Editor’s note: Eric is the International Medical Corps Gender Based Violence (GBV) Program Manager in Dollo Ado refugee camp, Ethiopia.
As a child growing up in Sierra Leone, I watched many women and girls be battered every day by their male counterparts, including husbands, uncles, fathers and brothers.
My mother also lived in a very violent home where she had suffered both emotional and physical violence regularly for not performing her daily tasks, such as cleaning the home, cooking, doing manual laundry. I was overwhelmed by her sorrows every time I sat down and watched her cry out for help when being beaten, but no one in the community could help her.
As an older child, I always cuddled my brothers and sisters to cry along with our mother. In some instances, we were also beaten by our dad in the process. Having lived in this home for years, my mother died in September 1990.
In 1991, I fled to Guinea as a refugee, where I remained and completed my secondary studies. After my graduation from high school, I became a teacher for a few years. At the end of 2000, a refugee camp in which I was living was attacked by armed men and we fled to another camp in Guinea. During the early days of this camp, refugees from different countries and families were placed in common communal shelters, each hosting about fifty men, women and children without any privacy. Women and girls were subjected to a wide range of abuses including sexual violence, physical violence and emotional violence from their family members and other refugees. Watching women and girls go through such abuses and reflecting on what my own mother went through gave me the desire to help.
In 2001, I mobilized seven other community members as volunteers to support activities in the camp in Guinea that would reduce violence against women. Since then, my passion to protect women and girls grew. Now I am no longer a refugee, but my experience of these circumstances means I understand the needs and dangers for women in refugee camps. That is why I chose to work for International Medical Corps as the GBV program manager in the Dollo Ado refugee camp in Ethiopia. I train and support our staff and volunteers to provide the Somali refugees with the services they need to prevent and respond to incidents of violence against women.
The work can be very difficult. Every day, violence against women and girls continues because of power inequality, social expectations and cultural practices.
Being laughed at by other men for the work that we do is very common.
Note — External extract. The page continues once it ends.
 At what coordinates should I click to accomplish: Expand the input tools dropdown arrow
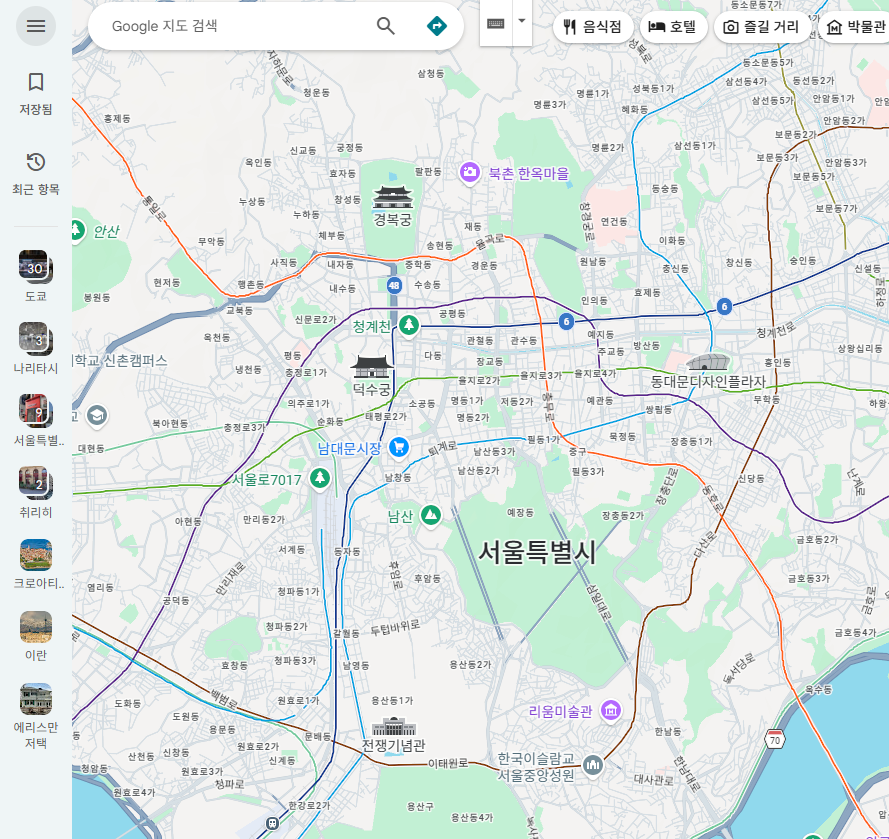tap(521, 21)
Challenging those practices is difficult, particularly for the men in the camp. In most instances, men feel that they are losing their position of power and status which makes them very resistant to my work. Being laughed at by other men for the work that we do is very common.
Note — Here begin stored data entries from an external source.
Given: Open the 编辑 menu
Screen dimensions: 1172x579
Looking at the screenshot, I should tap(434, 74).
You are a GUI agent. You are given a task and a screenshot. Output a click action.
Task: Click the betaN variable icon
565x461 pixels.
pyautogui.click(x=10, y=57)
Listening to the experiences that women and girls share with us every day can be overwhelming. But I am motivated to continue this job because of the “smile” that I sometimes see on the faces of women and girls when they have recovered from their difficult experiences and regained the courage to live a normal life once more. Seeing other good men challenge their own perceptions towards women and girls and making efforts to end violence against women makes me feel motivated as well.
I feel that my job, no matter how it is perceived by other men, is saving lives and restoring dignity for women and girls.